Quando se introduz a locomotiva, os mares de morros significam um grande obstáculo a ela. Com a morraria toda, e muitas vezes com cidades localizadas em elevações bem distintas, o traçado da estrada de ferro ficou muito sinuoso. Trem não vence, sem esforços extraordinários, o mesmo tipo de gradiente, de ladeira, que um carro vence, o que significa que ele tem que ou fazer túnel-ponte-talude-viaduto ou contornar os morros. E quando a elevação é muito distinta entre a origem e o destino, nem o túnel-ponte é sempre viável, já que encurtar o caminho significaria aumentar o gradiente. Isso se reflete também na bitola, o espaço entre os trilhos; quanto maior, maiores e mais estáveis e rápidos podem ser os trens, mas também menos curvilíneo pode ser o traçado, e no Brasil, a maior parte das ferrovias é de bitola estreita. (O único grande país com situação parecida é justamente o Japão, com uma bitola de 1067mm contra o metro exato da brasileira, e com a exceção do trem-bala, que tem uma rede separada com bitola padrão internacional, de 1435mm.)

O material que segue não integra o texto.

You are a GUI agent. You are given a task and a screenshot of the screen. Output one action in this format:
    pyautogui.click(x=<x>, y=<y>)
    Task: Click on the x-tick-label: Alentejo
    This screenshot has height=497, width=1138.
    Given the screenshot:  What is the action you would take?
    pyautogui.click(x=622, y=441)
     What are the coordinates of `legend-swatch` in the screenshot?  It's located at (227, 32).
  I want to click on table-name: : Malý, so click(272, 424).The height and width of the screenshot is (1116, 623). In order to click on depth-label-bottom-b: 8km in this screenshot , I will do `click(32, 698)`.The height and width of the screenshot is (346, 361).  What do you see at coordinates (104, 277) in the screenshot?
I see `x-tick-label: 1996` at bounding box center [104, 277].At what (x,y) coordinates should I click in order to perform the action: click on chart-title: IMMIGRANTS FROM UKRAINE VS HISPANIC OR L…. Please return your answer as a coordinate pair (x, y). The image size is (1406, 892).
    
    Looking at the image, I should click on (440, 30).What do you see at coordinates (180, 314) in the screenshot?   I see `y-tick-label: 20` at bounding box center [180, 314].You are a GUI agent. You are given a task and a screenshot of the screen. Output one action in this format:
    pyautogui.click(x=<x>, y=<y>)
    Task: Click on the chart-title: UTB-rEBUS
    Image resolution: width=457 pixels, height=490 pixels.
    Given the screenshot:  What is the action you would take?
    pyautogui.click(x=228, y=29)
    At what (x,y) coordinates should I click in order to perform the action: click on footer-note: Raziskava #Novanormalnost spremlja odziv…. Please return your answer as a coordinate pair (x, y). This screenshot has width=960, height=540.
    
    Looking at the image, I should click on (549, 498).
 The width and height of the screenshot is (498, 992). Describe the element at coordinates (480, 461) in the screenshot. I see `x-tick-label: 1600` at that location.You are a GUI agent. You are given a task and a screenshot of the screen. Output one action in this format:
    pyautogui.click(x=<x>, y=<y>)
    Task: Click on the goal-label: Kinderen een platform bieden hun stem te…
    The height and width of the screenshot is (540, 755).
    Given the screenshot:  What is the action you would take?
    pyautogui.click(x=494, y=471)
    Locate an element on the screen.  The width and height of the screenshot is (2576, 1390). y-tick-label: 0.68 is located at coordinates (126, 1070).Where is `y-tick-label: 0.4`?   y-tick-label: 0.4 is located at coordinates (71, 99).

O resultado é que as estradas de ferro brasileiras, longe de terem sido maravilhas que ainda poderiam ser utilizadas e foram boicotadas, de forma voluntariosa, por JK ou FH, eram estradas cheias de curvas, pelas quais dificilmente um trem faria mais de 50km numa hora. Sim, havia uma idealização do automóvel, como no resto do mundo, no século XX, e uma visão dele como o sucessor natural do trem de ferro do século anterior. Mas além disso, a diferença de custo para se construir uma ferrovia em relação a uma rodovia com a mesma velocidade de projeto é muito maior no Brasil do que na maior parte dos países. Rodovias podem corcovear sobre os morros, porque os pneus agarram no asfalto com muito mais força do que aço sobre aço, e porque os veículos são bem mais leves (mesmo uma carreta bitrem é atirada longe quando tenta furar a passagem de nível e é atropelada por um trem); é o outro lado da moeda do trem gastar muito menos energia. E mesmo com esses entraves adicionais, houve sim tentativas, e até algumas construções reais, de expansão e melhoria da malha ferroviária bem depois do "momento pivotal" de JK. Sob a ditadura, se construiu a ferrovia do aço (que tem o maior túnel do Brasil, e era pra ser eletrificada) e a nova ferrovia de SP a Campinas, além da expansão das ferrovias de minério em geral (todas de bitola larga, ao contrário da maior parte das ferrovias antigas brasileiras).
Claro que topografia não é destino. Há milhares de outros fatores que influenciam no desenvolvimento dos transportes. Juros altos, por exemplo: ferrovias demandam mais investimento, mas têm menos custos correntes, o que significa que quanto mais juros, mais a balança pende pro lado da rodovia. A organização do território, que no Brasil ainda é um tanto arquipelágico, com cada região indo dar num porto, orientado pra fora e não pra dentro. E são muitos etceteras. Mas as montanhas belíssimas da serra do Mar, os mares de morros (que seriam ainda mais encantadores se não estivessem desnudos da mata atlântica), também cobram seu preço. O mito do Brasil com "infinitos recursos naturais, desperdiçados por um povo inferior," é, nisso como em tantas outras coisas, só um mito.